7.1 Zoom Meetings

A Zoom meeting is initiated by a designated individual, who we will refer to as the host. The host has the ability to configure meetings, notify participants, select meeting passwords, and control meeting functions while a meeting is in progress. The host’s configured policies (e.g., whether meeting participants may share their screens by default) are applied to the meeting. The host need not be present for the entire duration of a meeting: if “Join Before Host” is enabled, individuals can begin a meeting before the host joins. Similarly, a host can appoint one or more additional individuals as co-hosts and can leave the meeting under the control of a replacement host. Each Zoom meeting involves up to 1,000 participants. Meetings are identified externally by a short meeting identifier (the meeting ID), known to the Zoom infrastructure, which each participant must possess as a precondition for joining a meeting.

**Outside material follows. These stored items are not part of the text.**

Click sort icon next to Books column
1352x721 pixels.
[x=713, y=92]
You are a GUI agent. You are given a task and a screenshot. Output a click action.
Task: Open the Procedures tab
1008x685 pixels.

During meeting setup/scheduling, users can select enhanced or end-to-end encryption. This option cannot be changed once the meeting starts, and all participants receive a clear indication of the type of encryption during the meeting. Zoom meetings also feature several access control mechanisms, among which are: • A shared meeting password, which can be selected by the host at the time the meeting is configured. • A “Waiting Room” feature, in which the host (and replacement host) has the ability to manually approve entry of participants throughout the course of a live meeting. Participants are identified by a name of their choosing. • A mechanism by which meeting participants must register prior to the meeting. • A setting to limit attendees of a meeting to those who are signed-in and authenticated members of certain domains. We stress that these mechanisms are powered by the server, and might be circumvented by insiders.